### Selected extract ###

I haven’t blogged in a few weeks due to general ‘life’, ‘busyness’ and just basically feeling like I’ve not got a lot to say but ‘stuff’ has very much been on my mind this last week or so for a number of reasons.
Firstly, October is Pregnancy and Infant Awareness Month – so there is currently a LOT of photos, articles, stories etc. on the internet raising awareness. So, I can’t really get away from it all – if I wanted to – but it’s not like I can exactly forget anyway…so obviously I need to stick my twopence in. There’s a lot of photos with the gist ‘I am the face, ‘I am the 1 in 4’ etc. Ones like this:
To be perfectly honest, I don’t like looking at these ones. Reminders of ‘that statistic’ invoke in me a ‘Why me??’ reaction that I’m not comfortable with and I just do not like. Because it means 3 other people out there somewhere get to enjoy their baby and their pregnancies and I don’t. The statistics quite frankly piss me off. That’s what I got in the hospital (the doctors and nurses were all ‘It’s so common – it’s one in 4, you know’ – grrrrr) but statistics don’t help when you’ve just lost your child. Statistics aside, I’d rather just remember our baby in a fond way (sometimes with a smile because she was here, and sometimes with a tear because she’s not anymore) every single day and hope that we’re living our lives in a way that would make her proud and happy that we are her parents.

### Available data ###

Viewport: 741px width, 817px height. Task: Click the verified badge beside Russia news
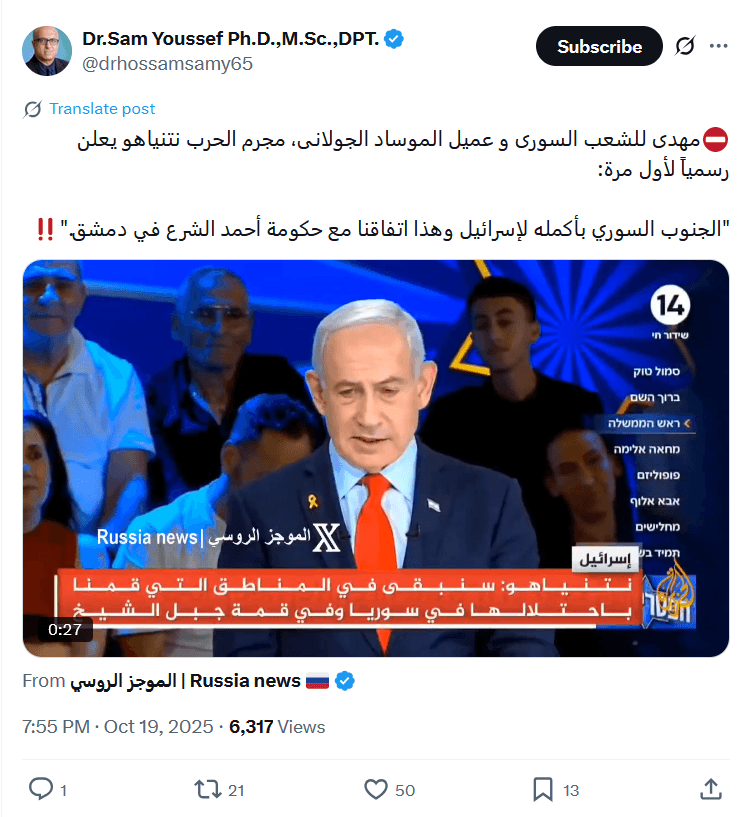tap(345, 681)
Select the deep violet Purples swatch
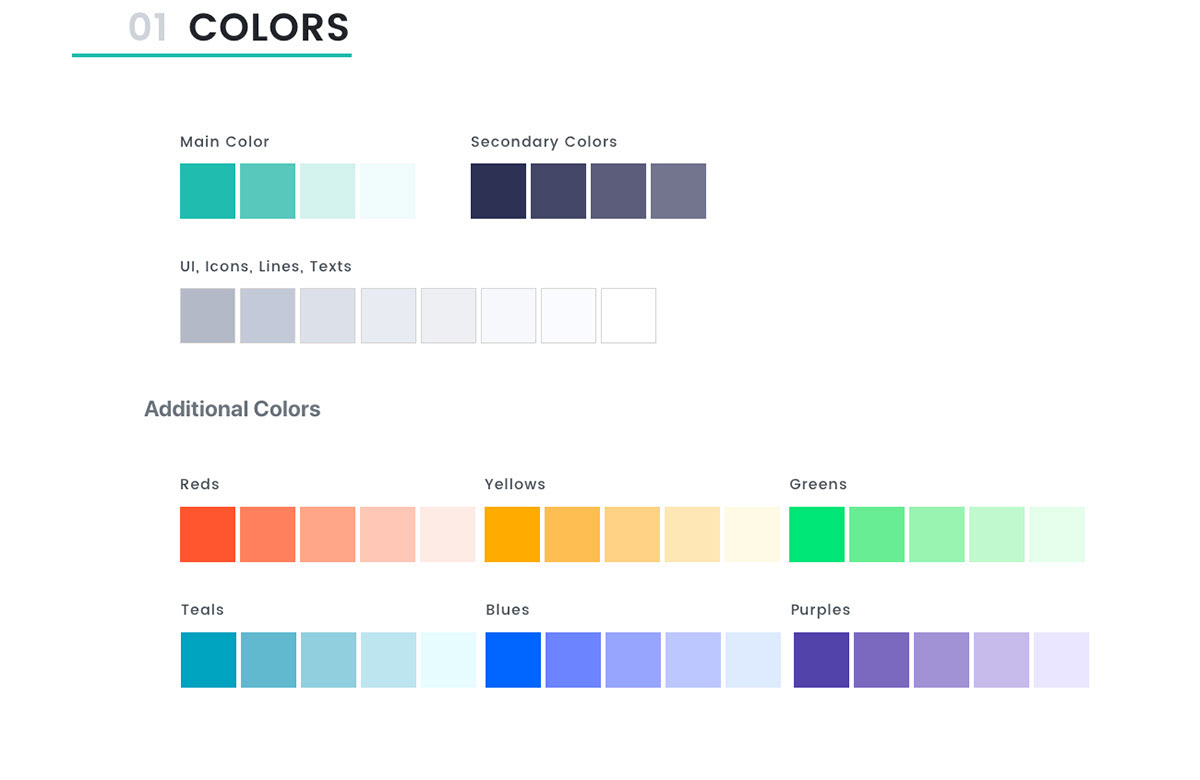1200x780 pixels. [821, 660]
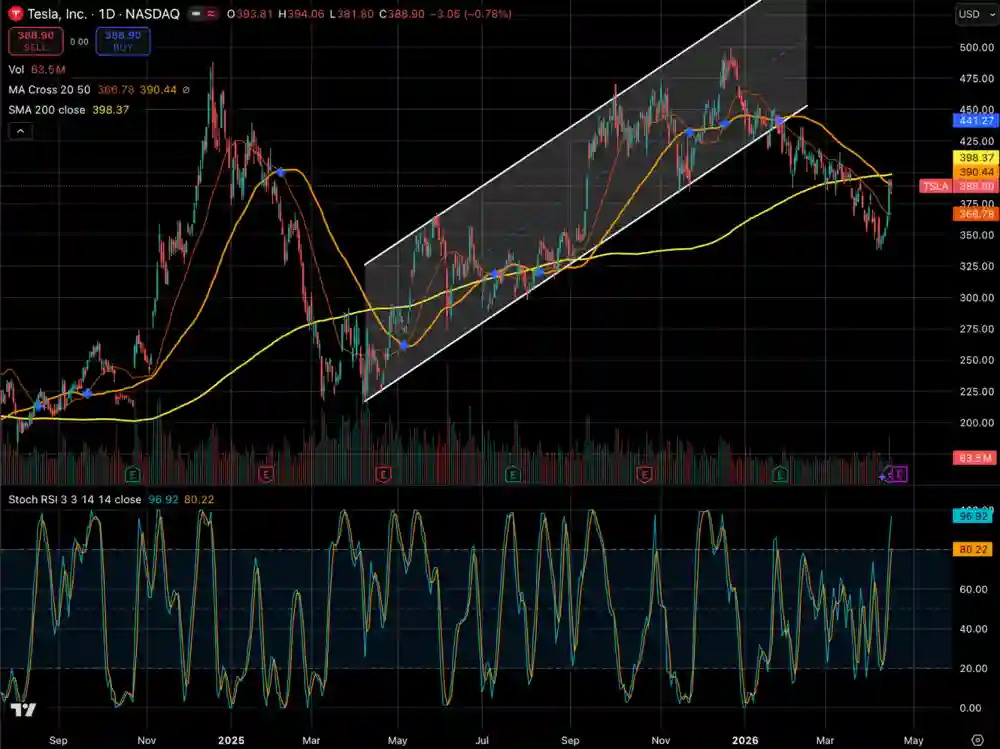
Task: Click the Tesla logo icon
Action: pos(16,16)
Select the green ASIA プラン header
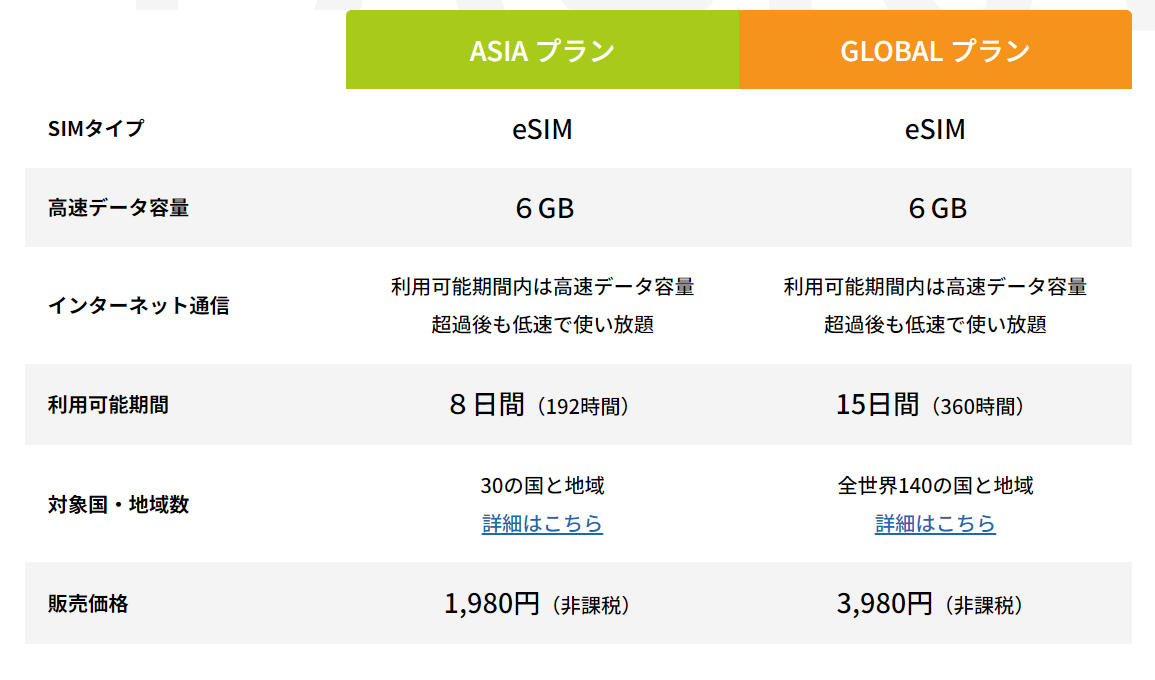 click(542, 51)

###
### Available data ###

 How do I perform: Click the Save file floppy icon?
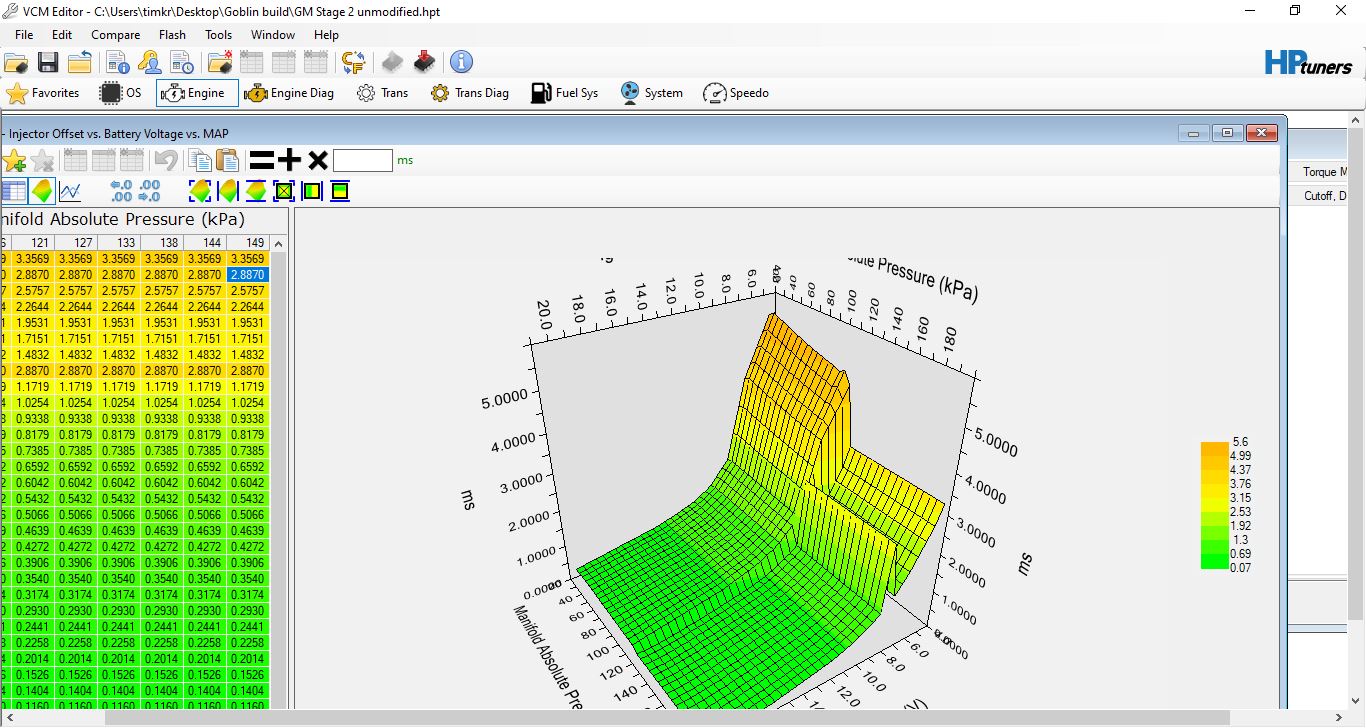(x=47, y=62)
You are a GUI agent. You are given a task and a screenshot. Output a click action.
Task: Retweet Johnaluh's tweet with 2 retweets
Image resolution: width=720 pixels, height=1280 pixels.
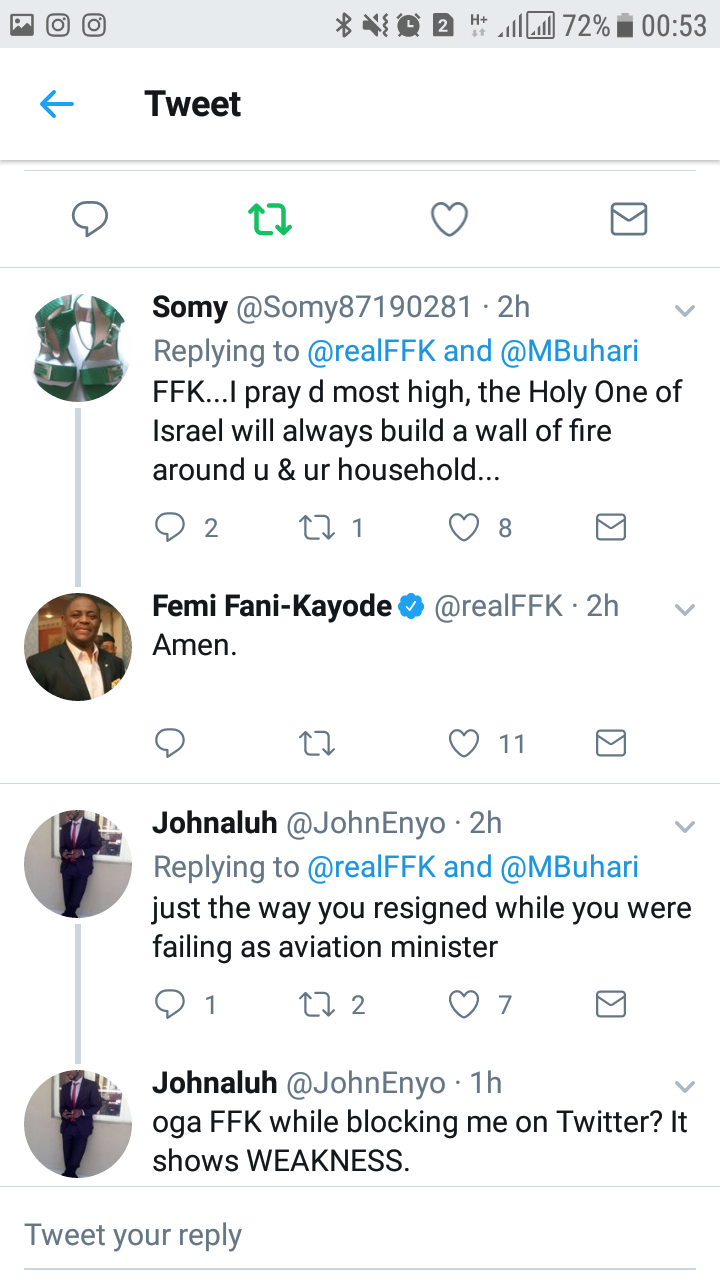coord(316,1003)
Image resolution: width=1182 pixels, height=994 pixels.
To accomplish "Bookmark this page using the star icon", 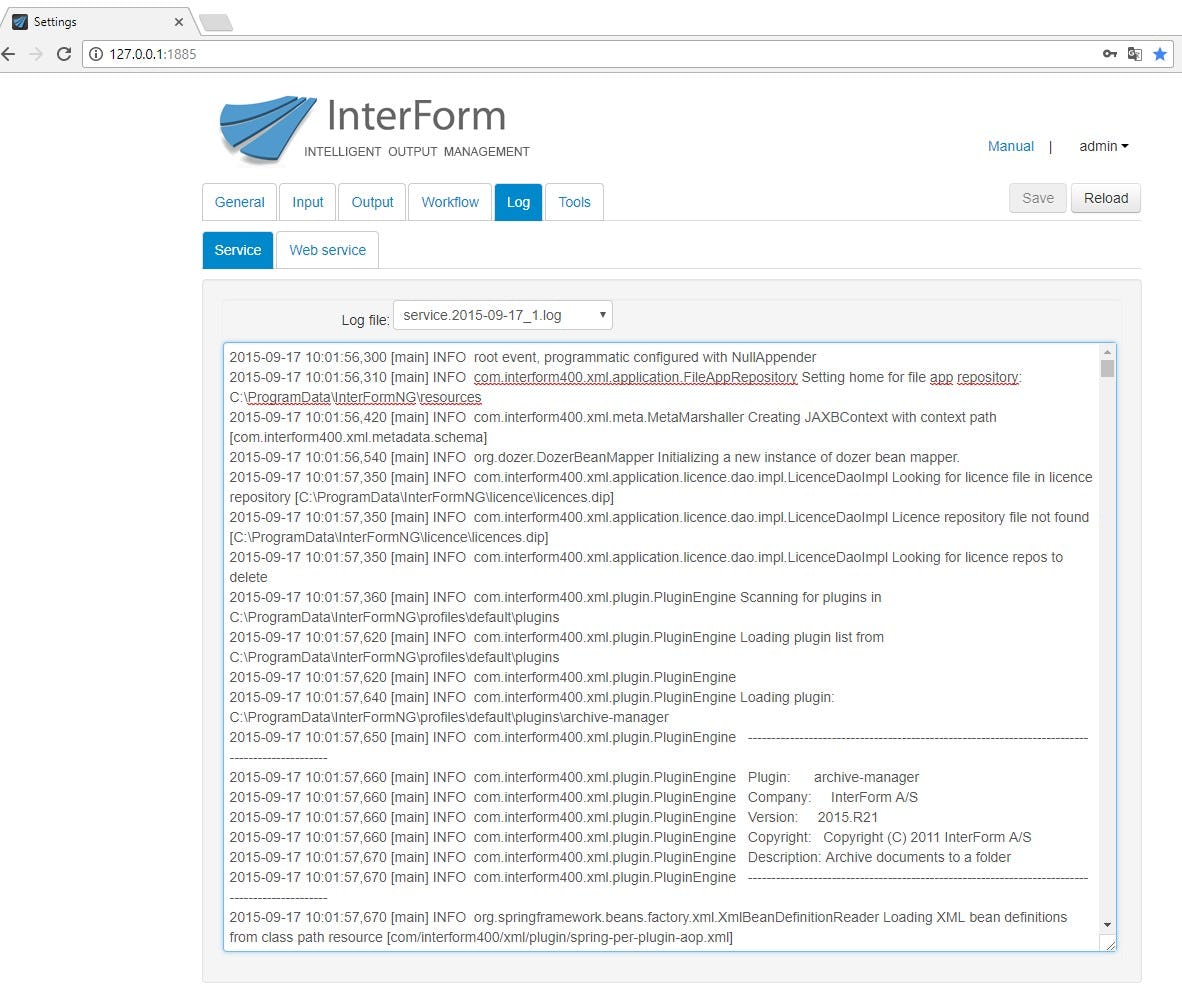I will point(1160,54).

###

• Work instruction A
Could you quote the stretch of the baby-loss blog post from "I haven’t blogged" through "number of reasons."?
• Work instruction B
Can you extend the baby-loss blog post, starting right after its last sentence?

• Exercise response A
I haven’t blogged in a few weeks due to general ‘life’, ‘busyness’ and just basically feeling like I’ve not got a lot to say but ‘stuff’ has very much been on my mind this last week or so for a number of reasons.

• Exercise response B
Last week, I ran a 10k to raise funds and awareness for the Miscarriage Association. I ended up raising £210 which I was really happy with. I didn’t count on how emotional it would all make me though. I was welling up on the start line and was really, really nervous. Then pretty much immediately afterwards (once I’d inhaled some Haribo sweets – I’d taken a day off the diet), I felt really low and disappointed in myself – as if I hadn’t done well enough or done the whole thing justice. I know it’s ridiculous but was just my emotions being weird. Again.
Also and pretty majorly, IVF cycle 2 is imminent. As in REALLY imminent. It’s really crept up on us and I’m really aware of its closeness as the whole thing is starting to all-consume me like Pre-Cycle 1 did. Aunt Flo is around a week away from arriving. Then I can ring up the clinic. Then we go in for Teach. Then I start jabbing myself on Day 21 of my lady cycle. Well, that’s the plan anyway.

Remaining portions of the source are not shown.